The obvious comparison is the original Tron, and Legacy honours it without being trapped by it: same mythology, vastly more horsepower. Beyond the franchise, it sits in the lineage of films that treat the inside of a machine as a place you can stand in, from The Matrix and its rules-as-architecture to the rain-soaked future-noir of Blade Runner, whose mood of beautiful melancholy this shares more than its plot. It is closer to those films in feel than in substance: it wants the atmosphere of intelligent science fiction more than it wants the ideas. As a piece of design-led, music-led cinema it stands with the best of them; as a story it is content to be a straight line.

Critics versus the rest of us

The critics are not sold. Reviews are landing around the halfway mark, and the recurring complaint is fair on its own terms: the script is thin, the emotional beats are signposted, and the human story never matches the world it moves through. Audiences are warmer, and I am warmer still. The disagreement comes down to what you came for. If you want a tight screenplay, the critics have a point. If you came to be immersed in a world, scored within an inch of its life and rendered with real care, the shortfall in the writing matters far less than the reviews suggest. I knew within twenty minutes that this was a film I would be putting on again.

Verdict

I am well aware my number sits a long way above the consensus, and I am not going to pretend otherwise. The story is the weakest thing here, the characters rarely deepen, and a colder viewer will find the whole exercise more surface than substance. None of that has stopped me watching it again and again. I value atmosphere, world-building, a great soundtrack and the simple pleasure of being somewhere, and on every one of those this delivers completely. The Daft Punk score alone would carry a lesser film; wrapped around visuals this clean, it makes for the most rewatchable science fiction of the year. It is gorgeous, it is hypnotic, and it is exactly my kind of thing. 910.

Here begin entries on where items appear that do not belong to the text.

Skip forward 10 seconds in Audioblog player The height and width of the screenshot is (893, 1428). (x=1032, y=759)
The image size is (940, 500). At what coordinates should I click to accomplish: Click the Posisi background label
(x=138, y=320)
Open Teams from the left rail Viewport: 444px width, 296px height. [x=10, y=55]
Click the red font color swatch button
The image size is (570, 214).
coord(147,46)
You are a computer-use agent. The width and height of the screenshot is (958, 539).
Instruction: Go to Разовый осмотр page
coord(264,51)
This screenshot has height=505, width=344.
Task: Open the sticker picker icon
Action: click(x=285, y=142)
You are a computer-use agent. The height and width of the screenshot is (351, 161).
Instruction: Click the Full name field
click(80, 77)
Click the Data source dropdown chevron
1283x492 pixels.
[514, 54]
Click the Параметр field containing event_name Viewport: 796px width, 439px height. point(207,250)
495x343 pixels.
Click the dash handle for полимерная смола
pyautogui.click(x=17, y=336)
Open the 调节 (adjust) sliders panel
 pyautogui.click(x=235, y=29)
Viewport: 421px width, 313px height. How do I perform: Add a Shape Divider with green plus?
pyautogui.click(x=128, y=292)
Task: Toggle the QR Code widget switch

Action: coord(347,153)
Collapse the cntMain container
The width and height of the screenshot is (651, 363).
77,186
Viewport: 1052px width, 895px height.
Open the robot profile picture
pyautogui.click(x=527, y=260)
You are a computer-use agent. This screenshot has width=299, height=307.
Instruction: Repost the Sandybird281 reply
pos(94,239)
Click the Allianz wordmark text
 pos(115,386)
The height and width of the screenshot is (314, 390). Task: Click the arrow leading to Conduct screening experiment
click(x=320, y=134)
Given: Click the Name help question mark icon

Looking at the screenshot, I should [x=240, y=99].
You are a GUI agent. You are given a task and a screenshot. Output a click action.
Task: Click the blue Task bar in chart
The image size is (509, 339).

Availability: On general release in UK cinemas now. See it in 3D and on the largest IMAX screen you can reach; this is a film built for the biggest, loudest room available.


Update

Added since this review first appeared: the Daft Punk score has comfortably outlasted the film’s mixed reception, settling in as one of the most admired film soundtracks of its era and arguably the most enduring part of the whole project. A long-promised third Tron film spent years in development limbo before resurfacing, a sign of how much affection the world still commands even when the box office did not justify it. Legacy itself now streams on Disney+ and is widely available on Blu-ray and 4K, where the black-glass Grid and that score still reward the best screen and speakers you can give them.


BBFC content advice

BBFC 12 certificate

Rated 12 by the BBFC for moderate fantasy violence. The notes below may contain spoilers.

Violence: There are frequent scenes of moderate fantasy violence, including fistfights and use of futuristic weapons against electronic beings who shatter into pixels when attacked. A woman’s arm is cut off, but the injury is bloodless and her limb regenerates.

Additional issues: Very mild bad language includes use of the terms ‘son of a gun’ and ‘screwed up’.